How is mania defined?
Mania is a clinical picture that lasts for at least 1 week, in which the emotion is exaggerated, there is an exaggerated self-confidence, the need for sleep decreases, there is a rapid thinking and rapid speech, a decrease in attention, and an increase in mobility. As the manic episode intensifies, the person’s assessment of reality may deteriorate and risky behaviors may occur.
The lifetime prevalence of bipolar disorder is 1%. The average age of onset is 30. Bipolar Disorder is thought to occur as a result of the interaction of genetic, biological and psychosocial factors. Noradrenaline and serotonin are thought to play a role in disease formation. In addition, it has been shown that the risk of developing the disease increases in people with a family history of bipolar disorder.
How does the disease begin? Is it related to stress?
It has been determined that stress factors are effective in the onset of attacks in the early stages of the disease. Factors such as deterioration in interpersonal relationships, work-related compelling factors, decreased sleep, and giving birth are thought to trigger attacks. Bipolarity should be investigated in individuals whose affect varies seasonally.
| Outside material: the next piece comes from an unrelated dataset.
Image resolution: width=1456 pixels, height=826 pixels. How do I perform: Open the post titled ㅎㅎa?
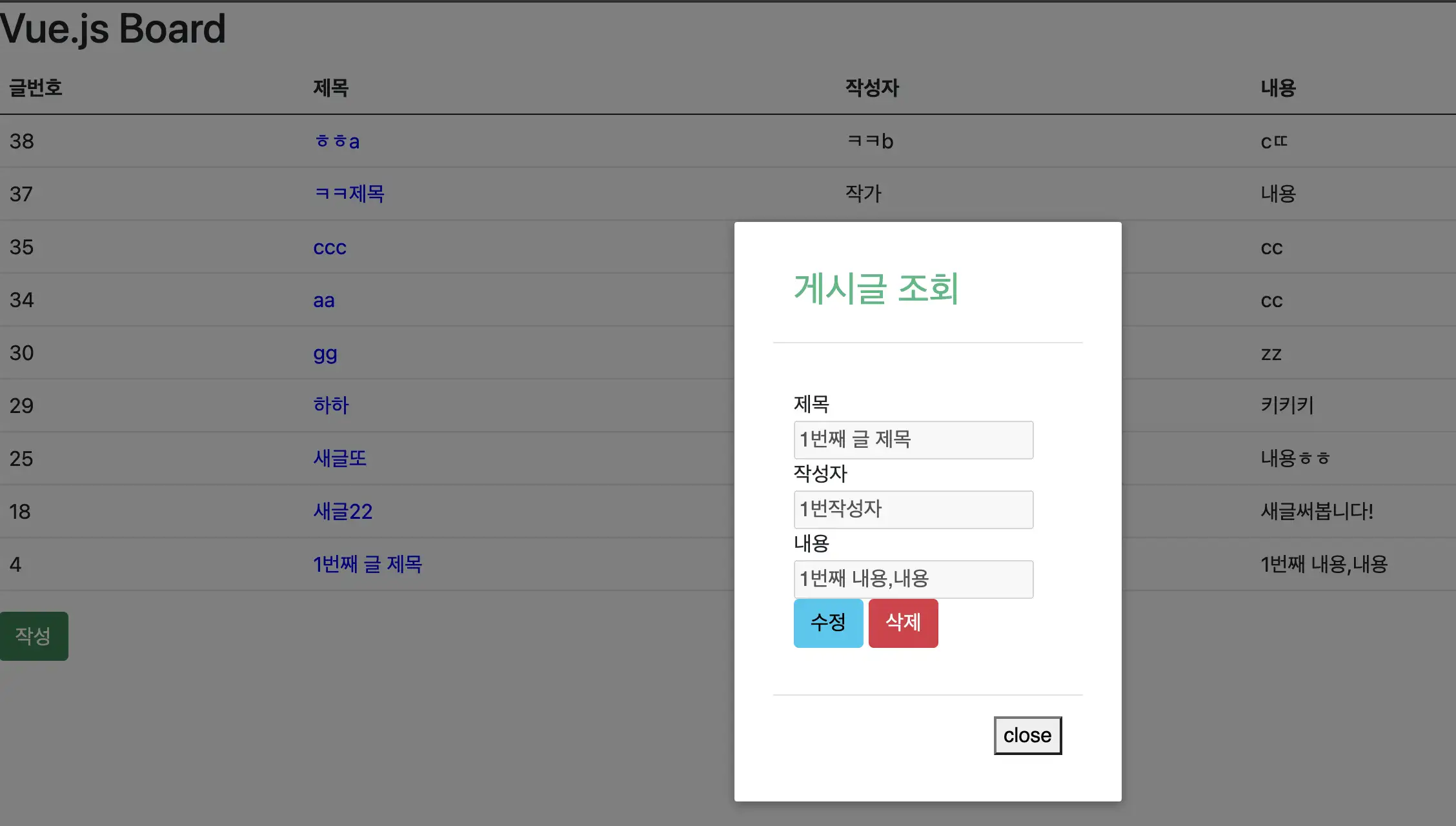(x=336, y=141)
First of all, mood disorders due to other medical conditions and attacks triggered by substance use should be distinguished. Even if the patient has come with depressive complaints, past manic symptoms should be questioned. Psychotic disorders, eating disorders, adjustment disorders, and depressive disorders accompanied by anxiety can often be confused with the diagnosis of Bipolar disorder. Therefore, a detailed history and examination are important.
In the treatment, first of all, the contribution of the patient’s relatives to the process is very important. It is very important to recognize the symptoms of attacks, to be a decision maker in case the patient loses control, and to support the patient. Treatment cooperation with the patient should be established. Confidence between the patient and the doctor should be tried to be ensured. It should be aimed to maintain the functionality of the patient at the highest level. It is useful to make a graph of that patient in the natural course of the disease. Mood stabilizers are primarily used in drug treatment. In the patient presenting with depressive complaints, it should be distinguished whether it is bipolar depression or a depressive episode due to other causes. Because there are differences in treatment.
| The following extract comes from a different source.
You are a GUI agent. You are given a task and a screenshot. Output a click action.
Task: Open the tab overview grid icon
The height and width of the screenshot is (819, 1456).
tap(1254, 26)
Psychosocial interventions should be used in addition to drug therapy. These initiatives should be about informing the patient and their relatives, supporting adherence to treatment, increasing social functionality, making an emergency plan, and reducing exclusion and stigma in the environment.
According to studies, approximately 40-50% of patients can have manic attacks again within two years after the first attack. Therefore, it is necessary to initiate preventive treatment in the follow-up of bipolar disorder.